Call for Applications! 2015 Summer Research Laboratory at Illinois

Call for Applications! 2015 Summer Research Laboratory at Illinois

The Summer Research Laboratory (SRL) on Russia, Eastern Europe, and Eurasia is open to all history scholars with research interests in the Russian, East European and Eurasian region for eight weeks during the summer months from June 15 until August 8. The SRL provides scholars access to the resources of the University of Illinois Slavic collection within a flexible time frame where scholars have the opportunity to seek advice and research support from the librarians of the Slavic Reference Service (SRS). 

 

The deadline for grant funding is April 15 and is fast approaching! REEEC will continue to receive applications for the Summer Research Lab after the grant deadline, but housing and travel funds will not be guaranteed.

 

For further information and to apply, please use this link:

http://www.reeec.illinois.edu/srl/?utm_source=AHA&utm_medium=calendar&utm_campaign=SRL2015

 

For graduate students, the SRL provides an opportunity to conduct research prior to going abroad and extra experience to refine research skills.  Students will also have the opportunity of seeking guidance from specialized librarians skilled in navigating resources pertaining to and originating from Russia, Eastern Europe, and Eurasia.

 

The SRS is an extensive service that provides access to a wide range of materials that center on and come from: Russia, the Former Soviet Union, Czech and Slovak Republics, Former Yugoslavia, Poland, Hungary, Bulgaria, and Romania.

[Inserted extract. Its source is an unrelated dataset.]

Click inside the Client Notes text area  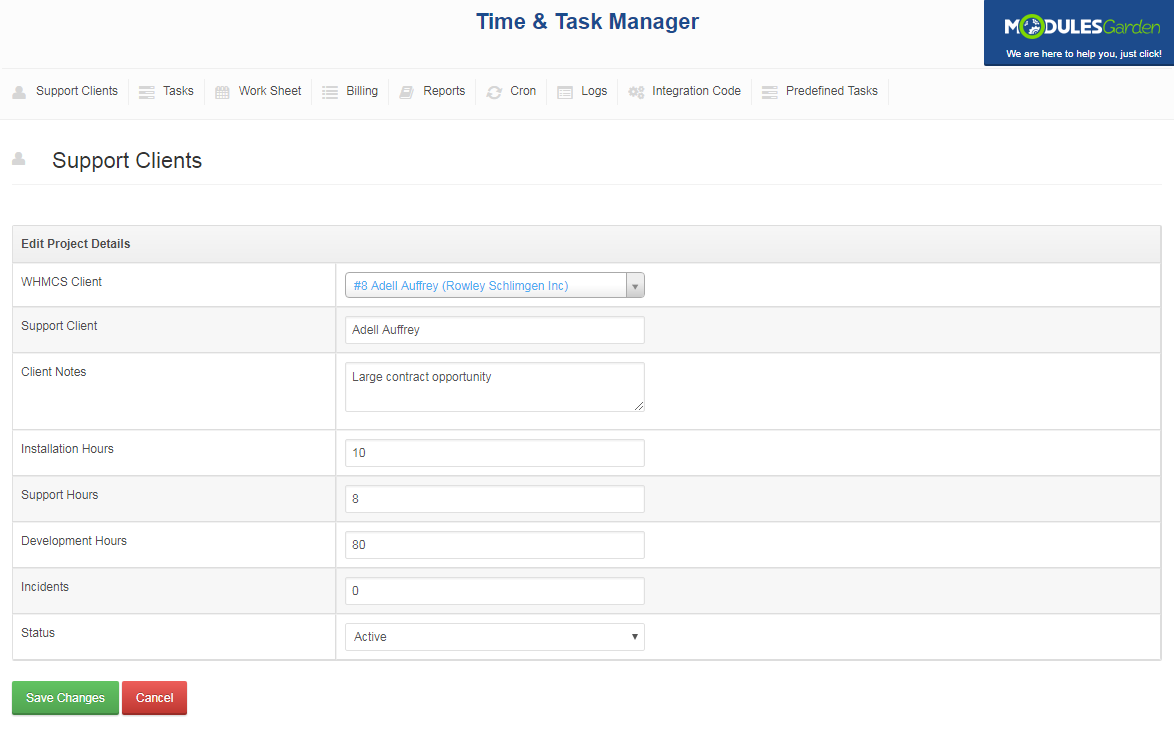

The International & Area Studies Library, where the Slavic reference collections are housed, contains work stations for readers, research technologies, a collection of authoritative reference works, and provides unlimited access to one of the largest collections for Russian, East European, and Eurasian Studies in North America. 

 

The Slavic Reference Service provides access to several historical resources which include

  • Full text access to the digital version of Turkestanskii Sbornikwhich provides extensive coverage for researching former Russian/Soviet Central Asia from 1867-1917;
  • Soviet Communist Party archival materials from GARF, RTsKhIDNI, and TsKhSD (454 microfilm reels of finding aids);
  • Holodomor: famine in Ukraine, 1932-1933: from the Central State Archive of Public Organizations, Kiev (microfilm collection).  This archival collection contains 158 microfilm reels and includes resolutions, directives and official telegrams from central and local officials, information reports, letters, etc
  • Perhaps the most complete collection of Russian Imperial provincial newspapers (gubernskie vedomosti) in North America;
  • Unlimited access to some of the most complete holdings of Russian, East European, and Eurasian journals in the U.S;
  • One of the U.S.’s most extensive print, microfilm, and microfiche collections, including the only fully-cataloged copy of the National Library of Finland’s massive “Russian History and Culture” series;
  • Full text access to Pravda Digital Archive (1912 – 2009);
  • Full text access to Izvestiia Digital Archive (1917 – 2010);
  • Access to Polish independent publications (microfiche collection)
  • Access to Newspapers from the Russian Revolutionary Era (~454 microfilm reels);
  • Yugoslavia: Peoples, States, and Society (microfilm collection) consists of 109 reels, which include a unique set of short monographs, pamphlets, and other materials on the Balkan Wars, World War I and the South Slavs, interwar Yugoslavia, and World War II;
  • Access to Anti-Soviet newspapers , 1918-1922 (~493 newspapers) ; and

Eighteenth Century Russian Publications on microfilm (~906 microfilm reels).